もともとはこの手法は,フーリエが電熱解析用に開発したものですが,非常に応用範囲の広いもので,上で挙げた例の他,弦の振動はもちろん,量子力学のシュレディンガー方程式すら解くことが出来ます。上で見た様に三角関数の直交性というシンプルな性質を用いた驚異的な解析技法と言えます。これは,数学理論と言うよりも,各種分野に利用されて何ぼのものです。

(1)~(4)式は具体的な計算に使うには便利ですが,見た目はあまりよくありません。

例えば,\(a_0\)だけわざわざ分けて書いています。
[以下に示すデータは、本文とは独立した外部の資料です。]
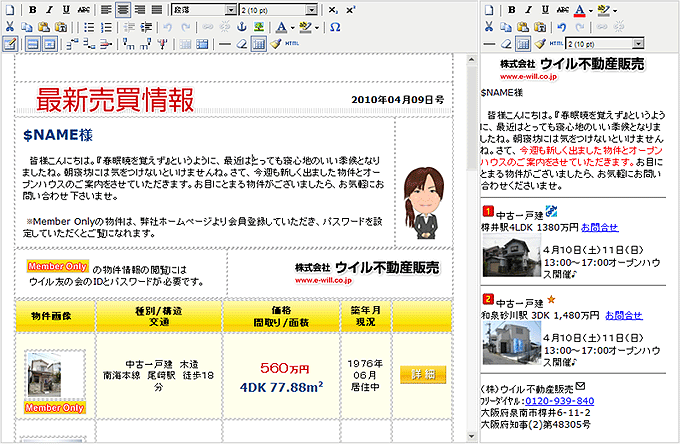
Task: Insert special character with Omega icon
Action: click(x=334, y=27)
電気工学的にはこの項が「DC成分」を表し,その他の「AC成分」と区別できるわけですが,(1)式は「元の波形\(f(t)\)が三角関数波の重ね合わせで表される。」という意味で,(2),(3),(4)式はその重み;いわば周波数スペクトルを表している事になり,本来は(1)式と(2),(3),(4)式のセットとが対応する式になるはずですが,1対3ではその対応が悪いのです。

そこで登場するのが,やはり「オイラーの公式」です。これを用いればもっとすっきりとした書き方で表すことができます。
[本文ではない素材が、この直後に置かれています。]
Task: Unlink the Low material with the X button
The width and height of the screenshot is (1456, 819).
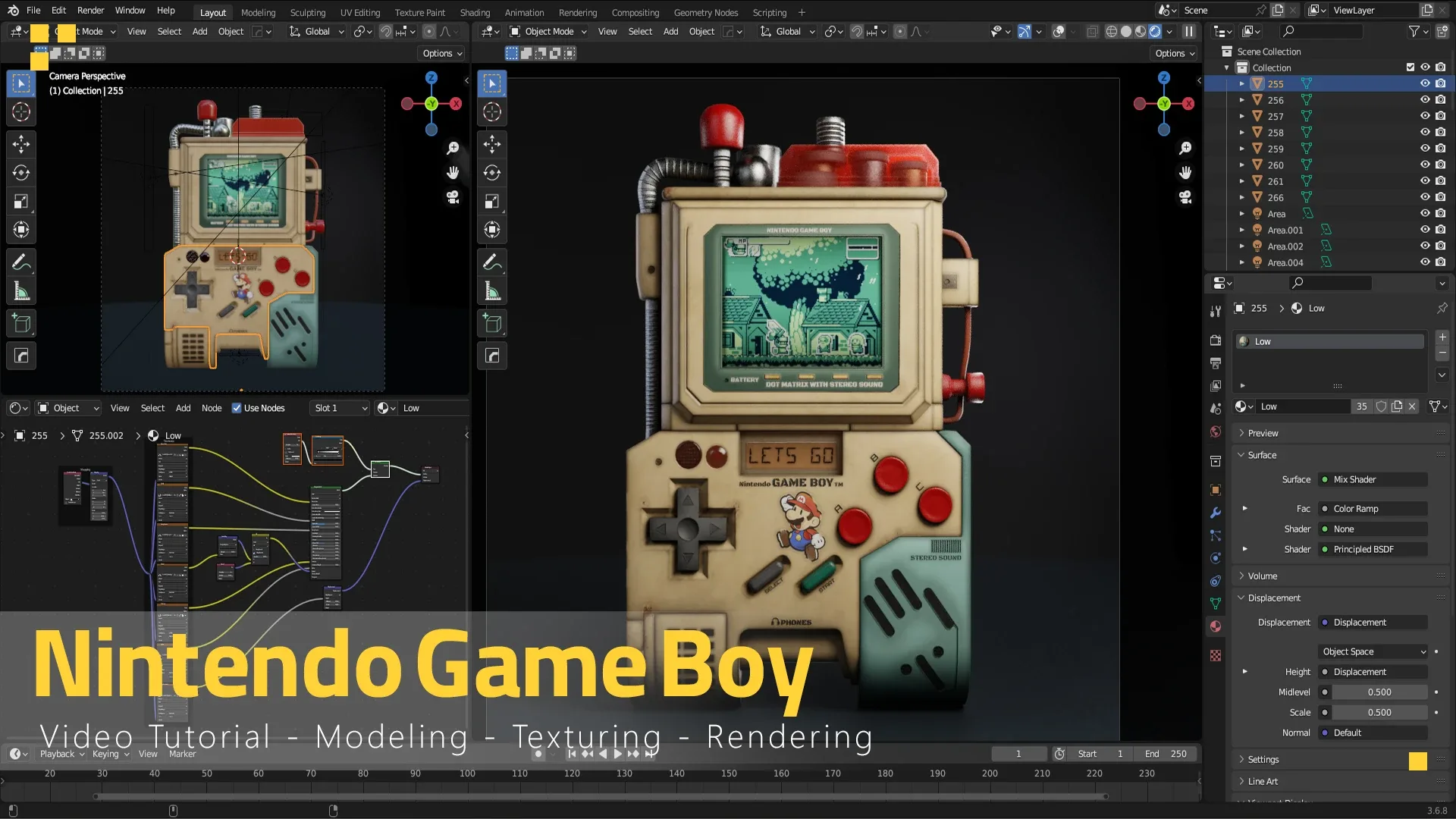Action: 1411,406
*電気信号や音などの時間波形を想定して時間\(t\),角周波数\(\omega\)を用いています。物性論や光学,画像解析などに用いる際は,距離\(x\), 波数(空間周波数)\(k\)などとします。
**矩形波のフーリエ級数は\(\frac{1}{n}\)の収束なので,インパルス波を除けば収束は遅い(高調波をタップリ含む)方です。四角い波形を丸っぽい正弦波で表すのですから,当然と言えば当然でしょう。例えば三角波は\(\frac{1}{n^2}\)で直ぐに収束します。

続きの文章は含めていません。